Aperture on Life

By SheenaghMclaren

Low Tide

... is play time.

I could have blipped any number of photo's of the dogs at play on the sands. This is my fathers Labrador, Tarka in full flight with Cocoa. The high tide touches the garden wall on Springs and comes over it in a storm but, at low tide the water runs far into the distance.

The house is on a very small peninsular with salt flats and the Great Moss behind and the open sea to the front. It is a veritable haven for wild life. I saw the Osprey fish close to me as I ran the dogs, the one time I didn't take the camera with me.

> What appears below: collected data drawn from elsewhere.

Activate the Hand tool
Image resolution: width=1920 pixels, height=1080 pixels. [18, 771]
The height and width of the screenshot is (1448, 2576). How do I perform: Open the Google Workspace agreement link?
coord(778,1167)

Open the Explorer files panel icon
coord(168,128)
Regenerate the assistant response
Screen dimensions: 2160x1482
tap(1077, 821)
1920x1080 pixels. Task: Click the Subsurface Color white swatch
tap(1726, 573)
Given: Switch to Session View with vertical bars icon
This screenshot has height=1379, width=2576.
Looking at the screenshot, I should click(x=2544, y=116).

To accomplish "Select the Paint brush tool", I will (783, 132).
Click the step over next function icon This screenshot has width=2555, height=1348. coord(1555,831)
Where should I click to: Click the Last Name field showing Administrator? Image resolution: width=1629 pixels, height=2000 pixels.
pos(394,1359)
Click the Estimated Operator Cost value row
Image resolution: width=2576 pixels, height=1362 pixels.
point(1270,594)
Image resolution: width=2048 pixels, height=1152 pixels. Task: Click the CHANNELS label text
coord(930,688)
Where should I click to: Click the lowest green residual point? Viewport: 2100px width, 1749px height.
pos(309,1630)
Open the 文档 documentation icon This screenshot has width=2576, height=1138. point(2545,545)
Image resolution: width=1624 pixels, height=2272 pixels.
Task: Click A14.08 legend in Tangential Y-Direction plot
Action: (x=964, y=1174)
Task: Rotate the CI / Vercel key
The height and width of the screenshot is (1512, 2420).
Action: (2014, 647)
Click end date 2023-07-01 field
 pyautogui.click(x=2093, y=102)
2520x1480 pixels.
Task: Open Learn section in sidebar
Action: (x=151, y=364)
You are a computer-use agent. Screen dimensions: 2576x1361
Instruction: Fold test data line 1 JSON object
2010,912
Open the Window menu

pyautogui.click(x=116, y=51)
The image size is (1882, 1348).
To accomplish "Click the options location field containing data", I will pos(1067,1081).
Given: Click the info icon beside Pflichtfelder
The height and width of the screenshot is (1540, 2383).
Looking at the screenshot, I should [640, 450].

It wouldn't be hard to live off the bounty this area provides. A walk along the beach soon provides cockles, muscles and razor shells. The tide often traps fair sized fish in the pools that are created by the receding tide and pots hung from the rocks would soon catch large crabs, squat lobsters and lobsters. The water is clear as the peat from the hills will allow and clean. There is no peril in eating it's bounty.

Argyll is well known for it's rains and the storms that batter the coastline but, the air is surprisingly warm so the wild flowers and fungi thrive. No shortage of pickings here for a hungry man either.

It's no surprise that within walking distance from the house there are many standing stones, an Iron Age Fort, cairns, carved rocks and circles. Testament, spanning 5000 years, to the areas past populations and it's ability to provide food for man.

In Kilmartin Glen there are more than 350 ancient monuments, 150 of them are prehistoric. Not bad for a place so far from anywhere!